Sayangnya, versi Prabowo tidak pernah muncul dalam buku tersebut. Prabowo tidak pernah diberi kapasitas membela diri, layaknya seorang terdakwa dalam sebuah persidangan. Padahal, buku adalah sidang pembaca. Penulis dan pencerita dalam buku bahkan tidak lagi berhak memiliki kisah tersebut, ketika sebuah buku sudah dilempar ke pasaran publik. Hanya publik yang layak menilai. Ketiadaan versi Prabowo dalam penceritaan yang tendensius tersebut telah membunuh karakter seorang Prabowo.

Kisah Sintong nyaris tenggelam justru karena kehadiran bab 1 dan bab 13 dalam buku tersebut. Ketokohan Sintong malah hanya menjadi jembatan untuk mengisahkan Prabowo, mantan-mantan murid lainnya di Baret Merah, dan sepak terjangnya. Penempatan kisah Prabowo pada awal dan akhir buku itu dengan jenius mampu memanipulasi kesan dan pesan. Pembaca sengaja diingatkan dua kali, pada saat memasuki gerbang memoar itu dan ketika hendak meninggalkan sidang pembacaan kitab tersebut. Sintong, dalam hal ini, adalah pembaca peringatan itu.
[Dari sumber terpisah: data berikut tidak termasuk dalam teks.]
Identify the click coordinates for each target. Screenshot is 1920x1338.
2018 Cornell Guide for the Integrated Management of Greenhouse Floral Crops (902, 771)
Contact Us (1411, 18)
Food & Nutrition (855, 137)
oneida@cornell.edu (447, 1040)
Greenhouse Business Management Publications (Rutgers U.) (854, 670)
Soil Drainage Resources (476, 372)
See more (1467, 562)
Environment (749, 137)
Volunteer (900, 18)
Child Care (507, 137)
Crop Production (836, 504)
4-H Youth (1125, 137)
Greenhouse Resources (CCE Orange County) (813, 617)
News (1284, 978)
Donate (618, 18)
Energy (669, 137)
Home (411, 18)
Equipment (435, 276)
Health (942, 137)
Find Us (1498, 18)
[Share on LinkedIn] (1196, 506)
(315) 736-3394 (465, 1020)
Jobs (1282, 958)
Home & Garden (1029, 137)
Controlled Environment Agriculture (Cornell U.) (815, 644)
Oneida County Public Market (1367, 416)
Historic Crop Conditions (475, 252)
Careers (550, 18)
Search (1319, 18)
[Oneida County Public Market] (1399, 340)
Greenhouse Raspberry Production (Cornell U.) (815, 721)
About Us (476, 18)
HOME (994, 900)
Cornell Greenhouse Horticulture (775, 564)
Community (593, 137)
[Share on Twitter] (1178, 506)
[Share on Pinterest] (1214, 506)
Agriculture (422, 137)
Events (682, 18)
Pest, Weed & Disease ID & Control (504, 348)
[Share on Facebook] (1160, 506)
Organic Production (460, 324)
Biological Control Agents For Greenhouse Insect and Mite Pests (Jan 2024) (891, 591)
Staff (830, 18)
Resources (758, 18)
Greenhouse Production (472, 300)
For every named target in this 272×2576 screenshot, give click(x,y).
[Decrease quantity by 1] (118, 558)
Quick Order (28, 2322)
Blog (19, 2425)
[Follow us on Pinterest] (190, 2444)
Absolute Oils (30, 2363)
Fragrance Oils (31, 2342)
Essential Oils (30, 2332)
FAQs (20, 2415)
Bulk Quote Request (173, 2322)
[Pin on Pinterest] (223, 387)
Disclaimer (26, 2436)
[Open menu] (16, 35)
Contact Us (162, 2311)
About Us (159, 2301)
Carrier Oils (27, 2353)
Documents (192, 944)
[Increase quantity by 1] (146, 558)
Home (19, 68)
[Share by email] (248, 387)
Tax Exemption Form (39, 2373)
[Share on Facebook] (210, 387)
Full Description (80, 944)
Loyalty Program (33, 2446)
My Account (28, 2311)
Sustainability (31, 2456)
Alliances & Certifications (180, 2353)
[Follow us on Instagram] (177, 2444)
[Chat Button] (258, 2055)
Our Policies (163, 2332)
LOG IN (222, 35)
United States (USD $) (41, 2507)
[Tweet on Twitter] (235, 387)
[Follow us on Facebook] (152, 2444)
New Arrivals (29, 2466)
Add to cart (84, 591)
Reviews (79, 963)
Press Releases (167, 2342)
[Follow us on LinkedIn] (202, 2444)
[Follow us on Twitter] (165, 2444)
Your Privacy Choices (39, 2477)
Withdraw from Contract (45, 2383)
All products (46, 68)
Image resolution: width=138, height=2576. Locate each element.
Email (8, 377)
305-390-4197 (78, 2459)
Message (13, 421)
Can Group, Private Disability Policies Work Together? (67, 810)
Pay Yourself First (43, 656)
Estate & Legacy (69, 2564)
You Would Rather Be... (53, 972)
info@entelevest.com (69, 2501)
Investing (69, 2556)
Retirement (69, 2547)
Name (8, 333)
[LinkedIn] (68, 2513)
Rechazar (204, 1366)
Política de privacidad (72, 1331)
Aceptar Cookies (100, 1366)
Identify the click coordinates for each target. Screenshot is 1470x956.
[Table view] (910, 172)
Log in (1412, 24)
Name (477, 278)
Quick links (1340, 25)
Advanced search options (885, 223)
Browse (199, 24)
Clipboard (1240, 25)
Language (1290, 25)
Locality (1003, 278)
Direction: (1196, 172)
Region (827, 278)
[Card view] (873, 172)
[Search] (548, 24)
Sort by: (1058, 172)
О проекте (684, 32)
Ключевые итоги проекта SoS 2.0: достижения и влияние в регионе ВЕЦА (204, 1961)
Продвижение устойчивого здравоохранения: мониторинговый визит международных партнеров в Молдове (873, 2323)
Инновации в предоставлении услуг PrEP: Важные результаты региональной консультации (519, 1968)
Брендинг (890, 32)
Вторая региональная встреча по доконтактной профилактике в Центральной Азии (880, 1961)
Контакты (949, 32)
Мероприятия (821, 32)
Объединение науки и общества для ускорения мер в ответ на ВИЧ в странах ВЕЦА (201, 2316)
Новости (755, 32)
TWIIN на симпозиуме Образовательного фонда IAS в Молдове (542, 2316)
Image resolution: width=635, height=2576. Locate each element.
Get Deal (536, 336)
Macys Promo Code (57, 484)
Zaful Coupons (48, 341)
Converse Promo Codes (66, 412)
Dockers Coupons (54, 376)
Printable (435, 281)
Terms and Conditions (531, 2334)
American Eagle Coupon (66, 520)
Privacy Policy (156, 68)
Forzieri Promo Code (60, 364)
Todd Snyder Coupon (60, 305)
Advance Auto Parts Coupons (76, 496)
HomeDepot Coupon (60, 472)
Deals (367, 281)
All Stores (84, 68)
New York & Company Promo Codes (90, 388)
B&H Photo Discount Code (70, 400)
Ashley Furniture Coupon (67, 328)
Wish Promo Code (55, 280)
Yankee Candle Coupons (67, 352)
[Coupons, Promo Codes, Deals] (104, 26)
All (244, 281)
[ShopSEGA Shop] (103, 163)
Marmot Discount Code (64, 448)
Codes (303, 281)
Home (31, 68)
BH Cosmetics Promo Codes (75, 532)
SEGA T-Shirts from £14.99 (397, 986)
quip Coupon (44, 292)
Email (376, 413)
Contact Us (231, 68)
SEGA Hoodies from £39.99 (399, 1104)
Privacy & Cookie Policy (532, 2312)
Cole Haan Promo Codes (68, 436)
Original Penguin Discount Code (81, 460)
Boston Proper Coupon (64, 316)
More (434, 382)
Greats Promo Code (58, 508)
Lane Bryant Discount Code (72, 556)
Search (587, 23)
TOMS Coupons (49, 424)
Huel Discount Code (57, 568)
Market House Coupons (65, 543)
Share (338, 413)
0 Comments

Tautan kisah dalam memoar tersebut pun patut dicurigai. Cerita G30S/PKI yang disebut Sintong sebagai ‘pemberontakan’ dan bukan ‘peristiwa’ merupakan premis, alias gerbang masuk untuk mendakwa Prabowo. Sintong menyebut counter coup d’ etat yang dilakukan Prabowo dalam peristiwa Maret 1993 terhadap LB Moerdani adalah rekayasa yang mirip Letkol Untung. Selanjutnya, Prabowo dalam beberapa kali pencitraan disebut ‘sedang stres berat.’

Pencitraan tersebut menyebabkan kapasitas ketentaraan dan intelegensia Prabowo sebagai seorang terdidik dan pemimpin setaraf wakil komandan Detasemen 81/Antiteror sedang diremehkan pada titik terendah. Namun, sangat tidak masuk akal kalau Sintong selalu menyebut Den 81/Antiteror adalah pasukan terbaik dari yang terbaik, atau terpilih dari anggota Koppassandha terbaik. Sintong bahkan menyebutkan Den 81/Antiteror merupakan piramida puncak dari pasukan inti Koppassandha dan ABRI. Luhut Pandjaitan dan Prabowo, sekalipun yang satu komandan dan yang lainnnya wakil, adalah pemimpin dari pasukan terbaik dari yang terbaik. Sintong sedang menyangkal Den 81/Antiteror yang dibidaninya sebagai satuan yang terbaik dari yang terbaik.

Sintong hanya ‘merasa’ hormat kepada beberapa seniornya seperti Ijon Jambi, Slamet Riyadi, Alex Kawilarang dan kemudian kepada Widjojo Soejono dan LB Moerdani. Dia juga mengatakan Prabowo, Luhut, AM Hendropriyono, Agum Gumelar, Sutiyoso, Syafrie Sjamsoeddin, Tarub, Muchdi Pr sebagai anak didiknya di warga baret merah. Berbeda dengan Prabowo yang disebut sedang stress berat, melalui mulut LB Moerdani, Try Sutrisno, Rudini, maupun Edi Sudradjat, Sintong memuji Luhut sebagai perwira terbaik di angkatan darat.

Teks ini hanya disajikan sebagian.